Articles Tagged with Statute of Limitations

Prison-inside-empty-300x199The rates of childhood sexual assault are staggering. One in every five women under the age of 18 have been the victim of a sexual assault. The rate is lower, but still unimaginably high for boys: one out of twenty. The state legislature is finally catching up with changing social norms and cultural developments surrounding sexual assault. Until the recent passing of California Assembly Bill 218, many perpetrators of sexual assault hid behind the years of silence imposed on their victims through fear, embarrassment, disbelief, and intimidation. Now, however, the laws surrounding sexual assault are changing, allowing child victims that did not bring claims in the previously prescribed 8-year window to seek justice in a civil court until he or she reaches the age of 40. In this regard, California follows New York, New Jersey, and several other states enacting similar legislation.

            Individuals who were victimized and are still within the former statute of limitations period will be able to bring a claim up and until the day before they turn 40 years old. Individuals for which the statute of limitations has already run will be granted a 3-year window to file a lawsuit. For those individuals, claims that were already time-barred will be able to file their claim anytime between January 1, 2020, and December 31, 2022.
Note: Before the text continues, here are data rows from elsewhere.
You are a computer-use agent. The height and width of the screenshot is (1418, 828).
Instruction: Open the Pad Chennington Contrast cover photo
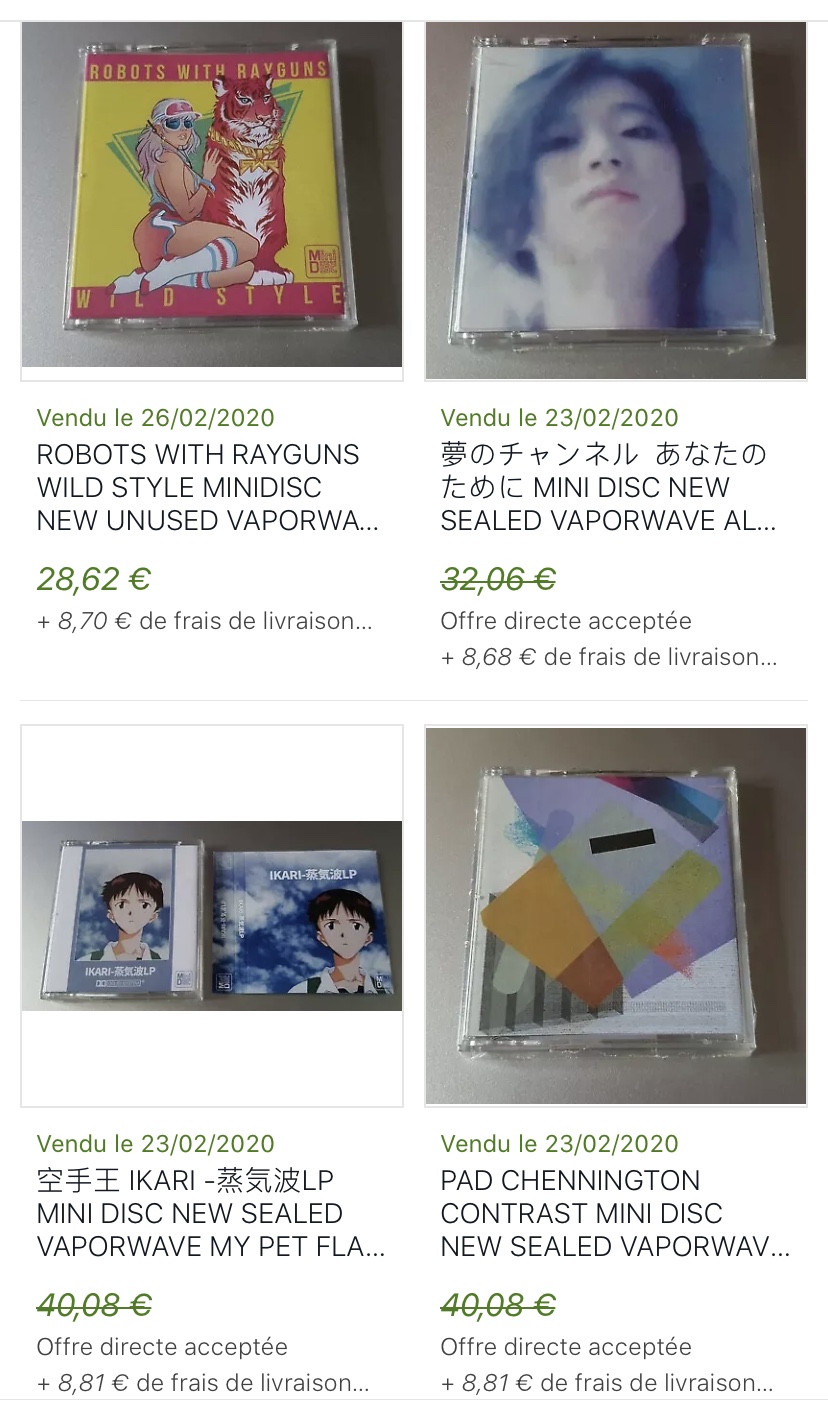pyautogui.click(x=616, y=916)
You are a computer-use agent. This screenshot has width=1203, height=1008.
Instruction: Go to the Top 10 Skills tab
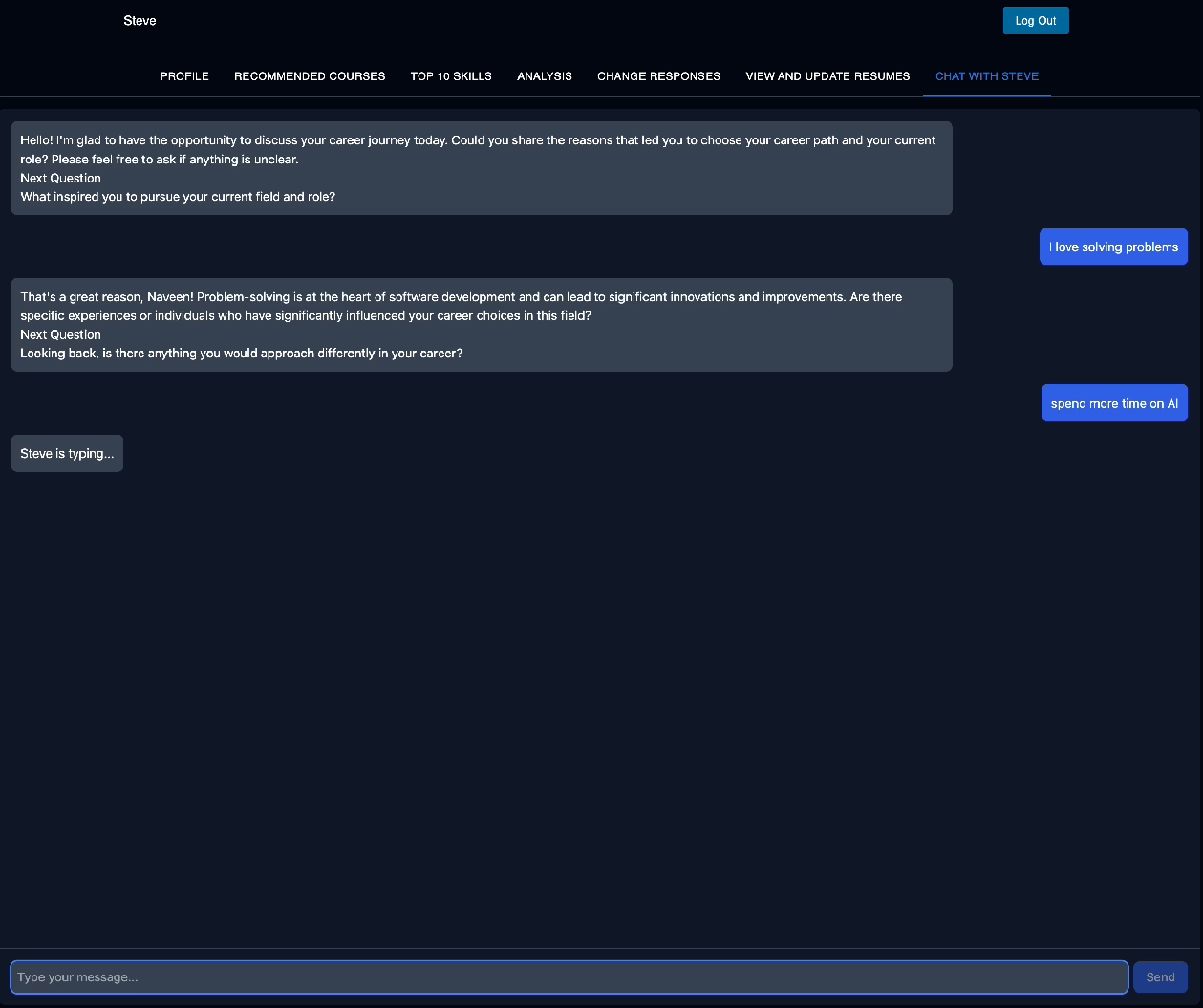pyautogui.click(x=451, y=76)
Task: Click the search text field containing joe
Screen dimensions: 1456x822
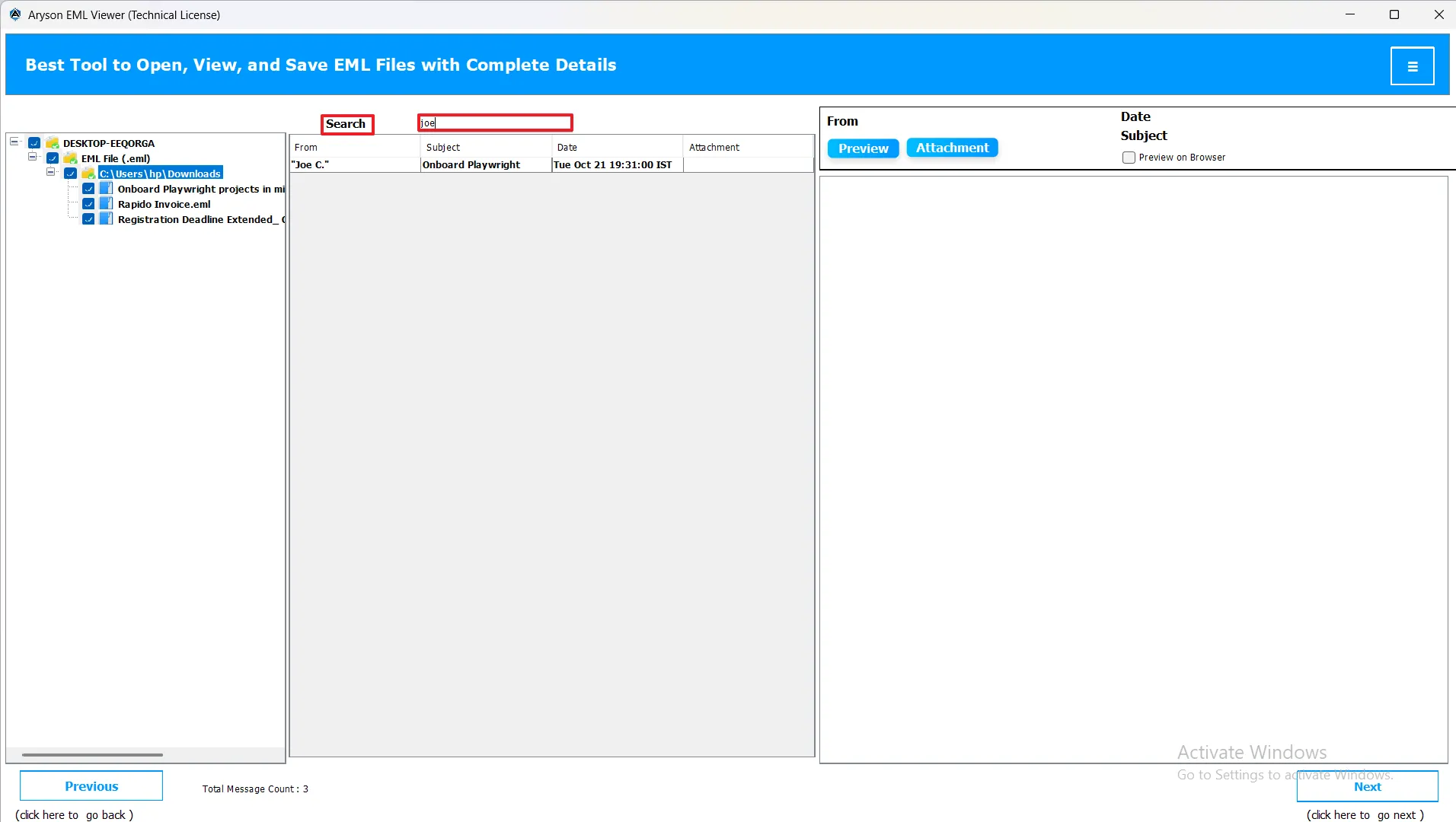Action: (495, 123)
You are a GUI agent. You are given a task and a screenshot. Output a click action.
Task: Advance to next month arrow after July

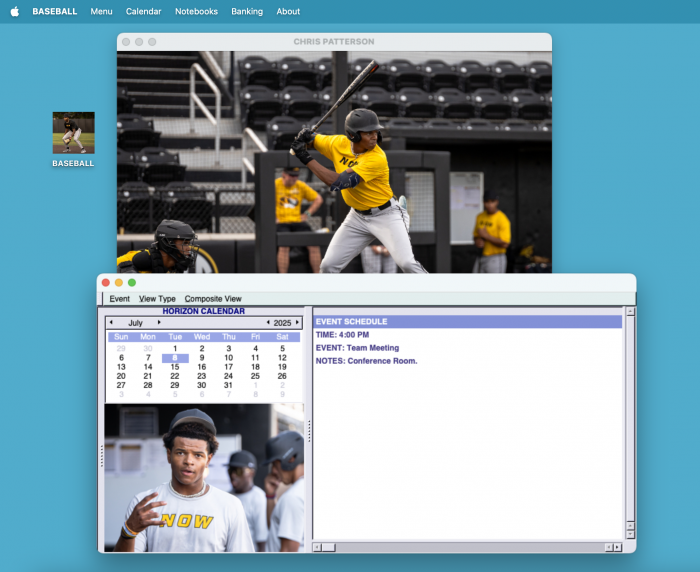[159, 323]
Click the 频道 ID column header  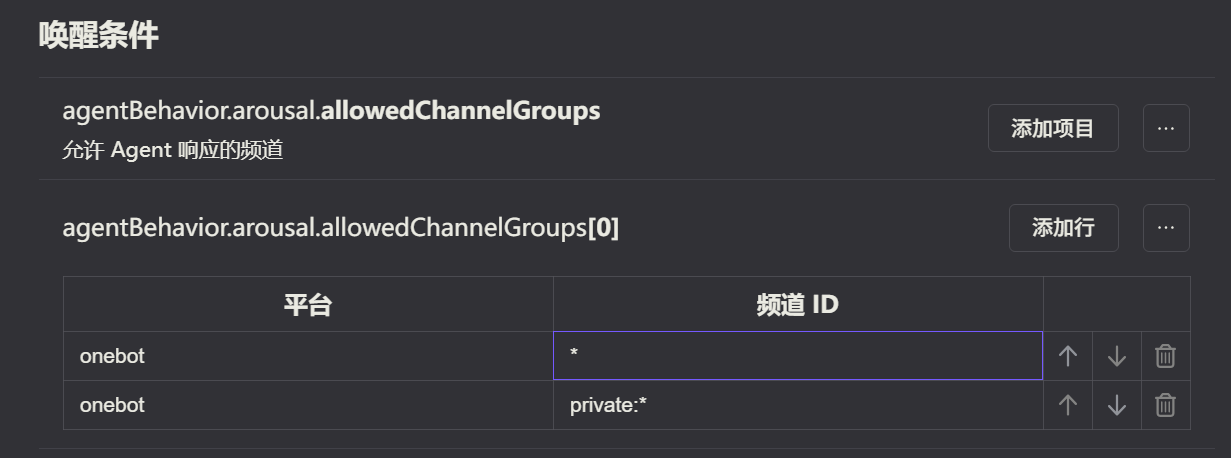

The new law also includes a provision that drew heavy opposition, and a deluge of lobbying dollars, from the Catholic Church, Boy Scouts of America, and the California public school system. Where a survivor of sexual assault can show that an organization covered up previous sexual assaults, and the survivor was subsequently assaulted—making the coverup its cause—the survivor can recover treble damages. The most publicized examples of such behavior regard the Catholic church, where leaders were aware of predatory clergy, but purposefully and systematically covered up the assaults and allowed the predators to have continued access to children. Some 800 lawsuits were filed in the weeks following the opening of the revival window. Between June 2017 and June 2018, prior to enactment of the law, the Catholic Church is estimated to have paid $301.6 million nationwide in relation to sexual abuse claims. That massive figure is poised to grow exponentially as more adults seek compensation for decades old sexual assaults.